Mais son apport ne se limite pas à élucider le rapport complexe et difficile que la gauche a entretenu tout au long de son histoire avec les problèmes environnementaux. Il tient aussi et peut-être surtout à ce qu’il permet de faire justice une bonne fois pour toutes de tous les discours – innombrables et inlassablement répétés par des auteurs qui en ont fait un véritable fonds de commerce   – selon lesquels l’écologie plongerait ses racines et s’affirmerait politiquement dans un geste conservateur ou réactionnaire d’hostilité à l’égard de la "modernité", prise comme un tout englobant l’industrialisme aussi bien que la poussée démocratique, le capitalisme autant que l’émancipation individuelle, le progrès technoscientifique sous toutes ses formes et l’aspiration à l’autonomie politique et intellectuelle.

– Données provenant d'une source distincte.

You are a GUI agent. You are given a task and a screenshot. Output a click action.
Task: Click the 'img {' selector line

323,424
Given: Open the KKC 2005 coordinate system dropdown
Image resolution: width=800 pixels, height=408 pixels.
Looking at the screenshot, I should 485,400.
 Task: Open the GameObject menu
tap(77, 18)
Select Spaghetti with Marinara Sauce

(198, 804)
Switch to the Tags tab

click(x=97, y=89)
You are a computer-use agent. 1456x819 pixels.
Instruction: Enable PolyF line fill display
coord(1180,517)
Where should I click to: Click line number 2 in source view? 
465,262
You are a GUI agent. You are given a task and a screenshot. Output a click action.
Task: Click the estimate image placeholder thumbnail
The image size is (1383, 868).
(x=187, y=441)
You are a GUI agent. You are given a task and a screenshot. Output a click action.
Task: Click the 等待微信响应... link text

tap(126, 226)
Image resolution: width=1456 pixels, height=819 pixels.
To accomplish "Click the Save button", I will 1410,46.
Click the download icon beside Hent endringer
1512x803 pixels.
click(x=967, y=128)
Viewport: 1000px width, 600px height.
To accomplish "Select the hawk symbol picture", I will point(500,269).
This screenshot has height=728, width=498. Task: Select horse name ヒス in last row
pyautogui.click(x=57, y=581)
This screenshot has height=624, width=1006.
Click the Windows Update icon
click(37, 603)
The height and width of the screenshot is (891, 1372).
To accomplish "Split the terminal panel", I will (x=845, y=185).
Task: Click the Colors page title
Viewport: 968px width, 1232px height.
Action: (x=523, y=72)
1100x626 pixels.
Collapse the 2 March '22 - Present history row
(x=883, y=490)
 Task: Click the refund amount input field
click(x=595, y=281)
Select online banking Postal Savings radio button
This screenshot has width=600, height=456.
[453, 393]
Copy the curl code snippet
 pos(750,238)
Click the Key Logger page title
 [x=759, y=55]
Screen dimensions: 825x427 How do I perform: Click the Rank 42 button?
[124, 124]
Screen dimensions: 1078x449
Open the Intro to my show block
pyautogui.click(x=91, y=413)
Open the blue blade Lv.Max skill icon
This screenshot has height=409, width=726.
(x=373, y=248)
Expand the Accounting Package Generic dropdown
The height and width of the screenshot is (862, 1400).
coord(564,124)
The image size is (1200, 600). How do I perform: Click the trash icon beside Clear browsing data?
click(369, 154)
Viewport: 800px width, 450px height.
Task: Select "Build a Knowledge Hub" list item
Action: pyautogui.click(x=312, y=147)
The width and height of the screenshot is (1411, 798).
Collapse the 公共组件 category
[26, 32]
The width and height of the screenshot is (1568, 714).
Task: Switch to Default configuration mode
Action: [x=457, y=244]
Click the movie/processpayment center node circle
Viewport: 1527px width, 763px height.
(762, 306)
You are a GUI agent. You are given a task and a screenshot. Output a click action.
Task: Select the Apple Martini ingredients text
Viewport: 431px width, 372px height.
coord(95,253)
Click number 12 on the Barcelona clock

Il ne s’agit certes pas de nier que le souci écologique a aussi été porté par des mouvements conservateurs ou réactionnaires – de droite et même d’extrême-droite. Il est incontestable que l’intérêt environnemental et le souci de la nature ont été investis par tout un ensemble de mouvements militants et de doctrinaires dont on ne peut nier les nostalgies d’un bon vieux temps – celle d’une "terre" nécessairement bonne ou qui "ne ment pas". Il est certain aussi qu’à force d’assigner aux femmes et aux hommes une place et de les objectiver dans une communauté sociale et biotique anhistorique dont ils ne seraient plus que des membres ajustés les uns aux autres et à la totalité, le holisme écologique porte en soi une forme de menace liberticide et antidémocratique.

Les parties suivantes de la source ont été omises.